Return all the data verbatim but without images.

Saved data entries
- - - -

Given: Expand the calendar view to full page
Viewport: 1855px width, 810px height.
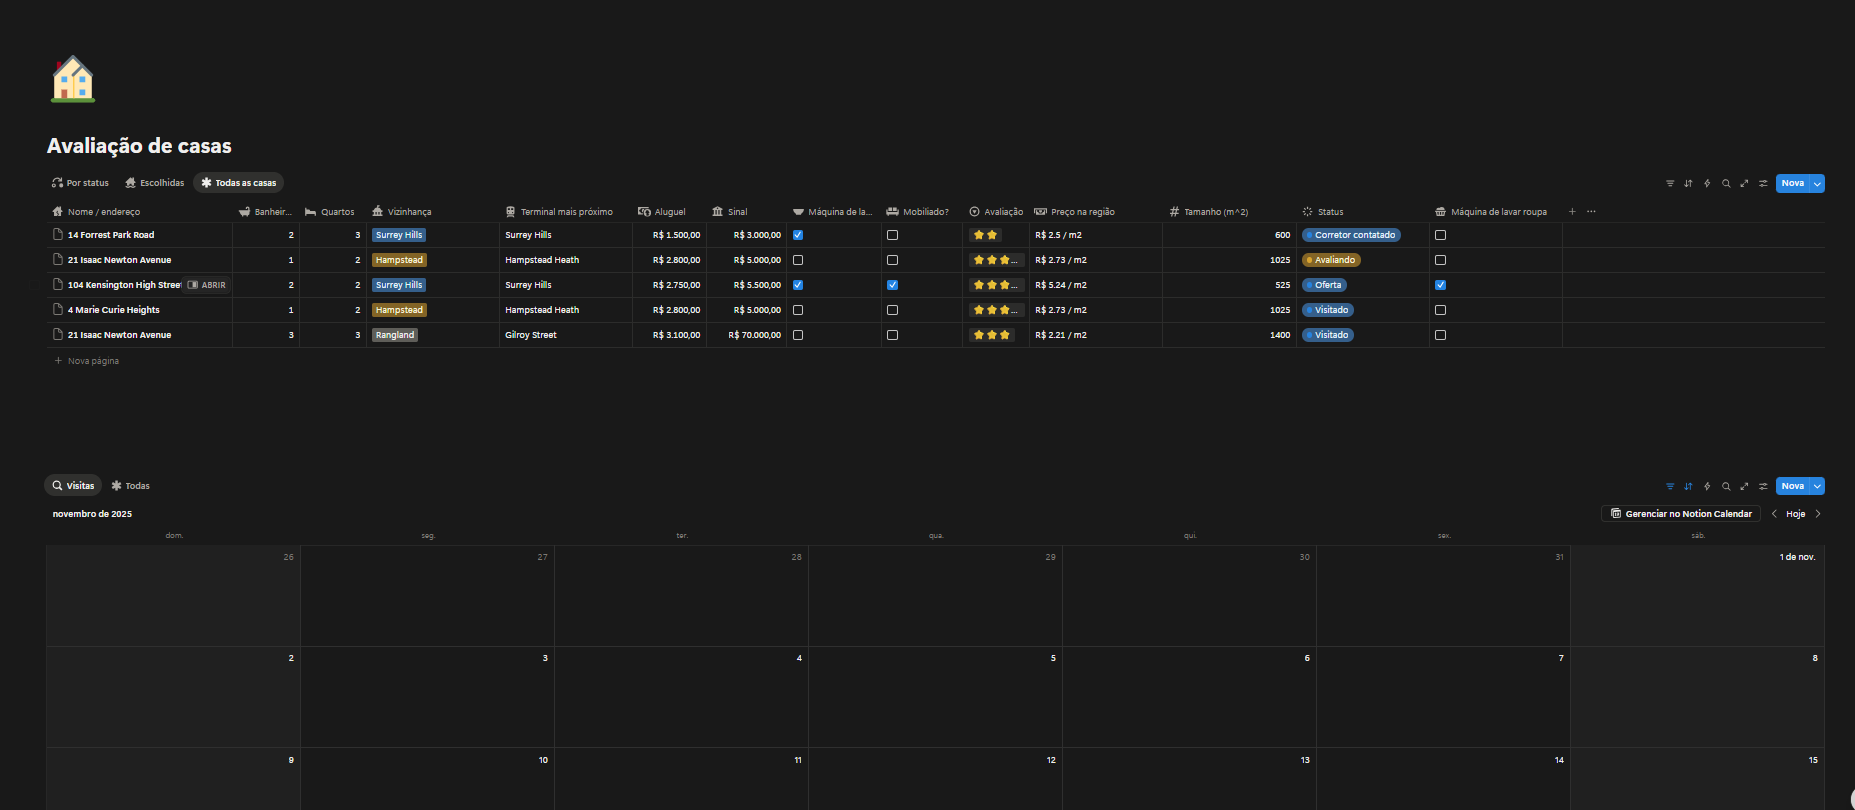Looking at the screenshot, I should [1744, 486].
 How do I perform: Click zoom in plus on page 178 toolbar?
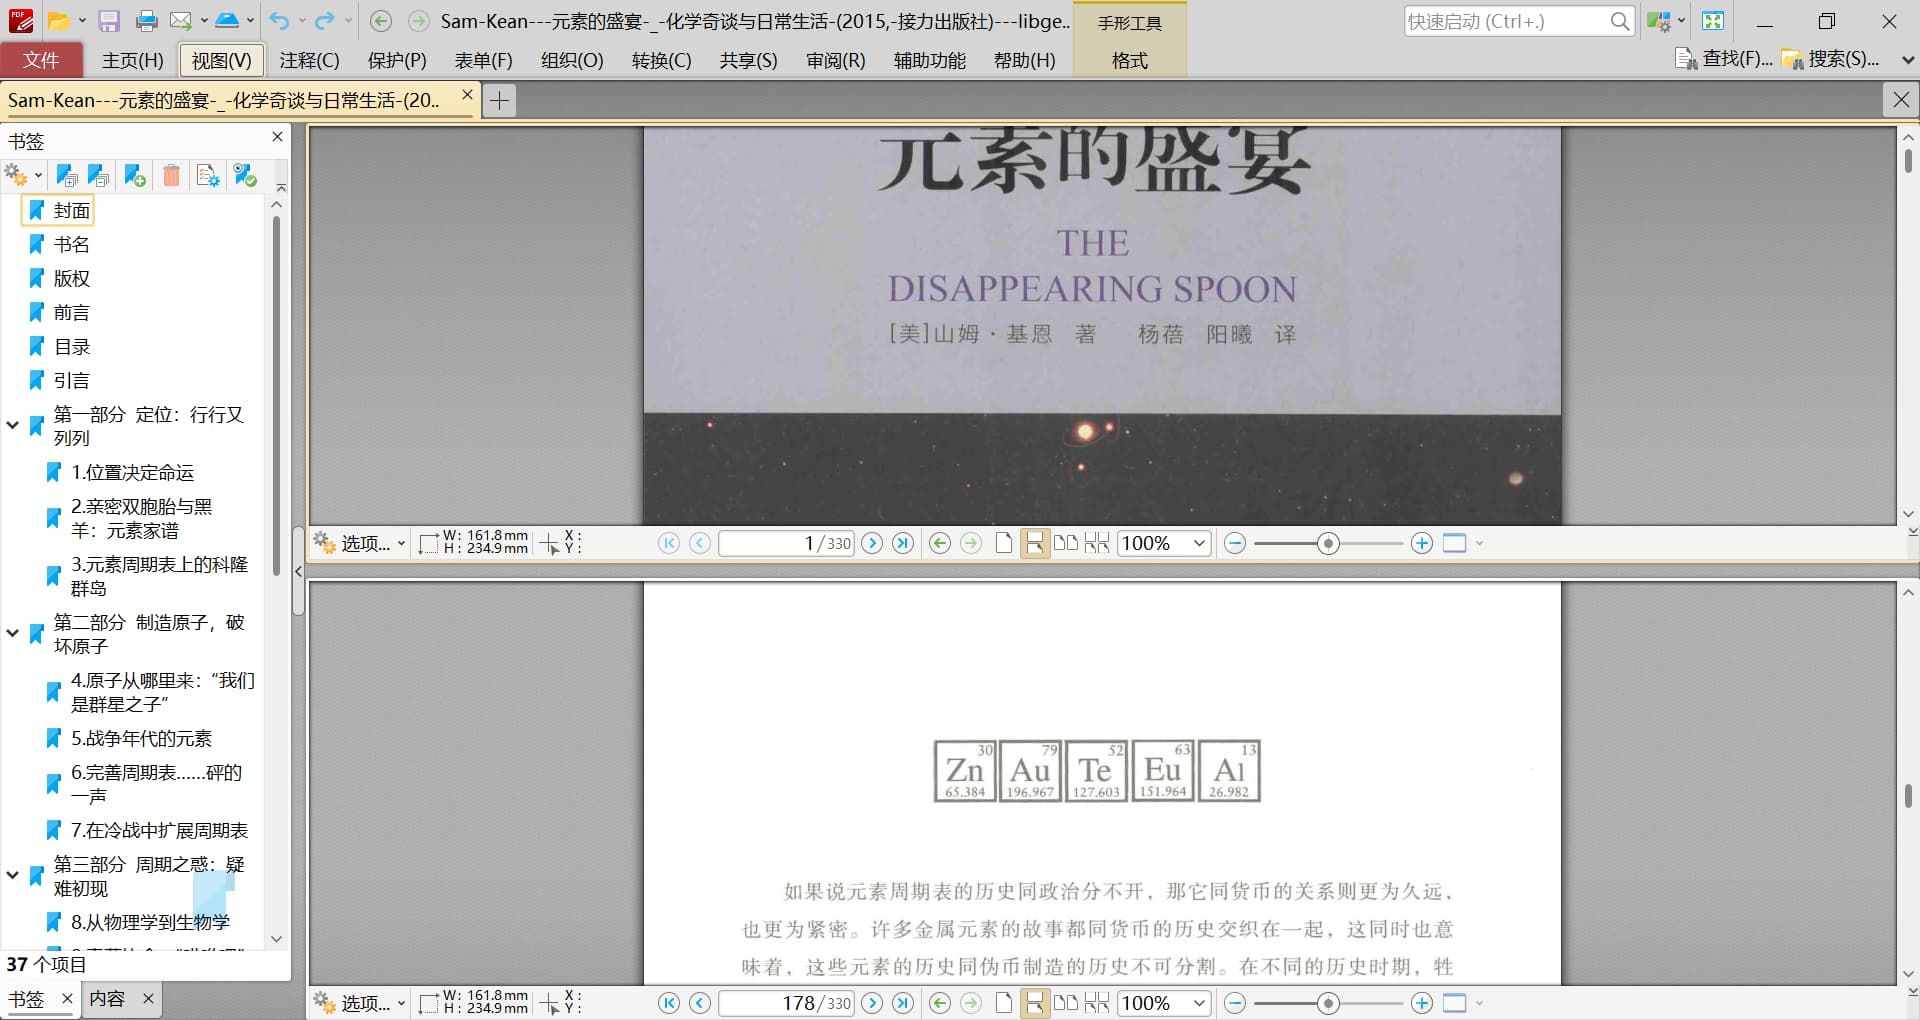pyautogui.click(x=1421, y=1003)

- - - -

# ANSWER SPACE
Given: Expand the calendar view to full page
Viewport: 1855px width, 810px height.
Looking at the screenshot, I should [1744, 486].
 How do I perform: Click zoom in plus on page 178 toolbar?
pyautogui.click(x=1421, y=1003)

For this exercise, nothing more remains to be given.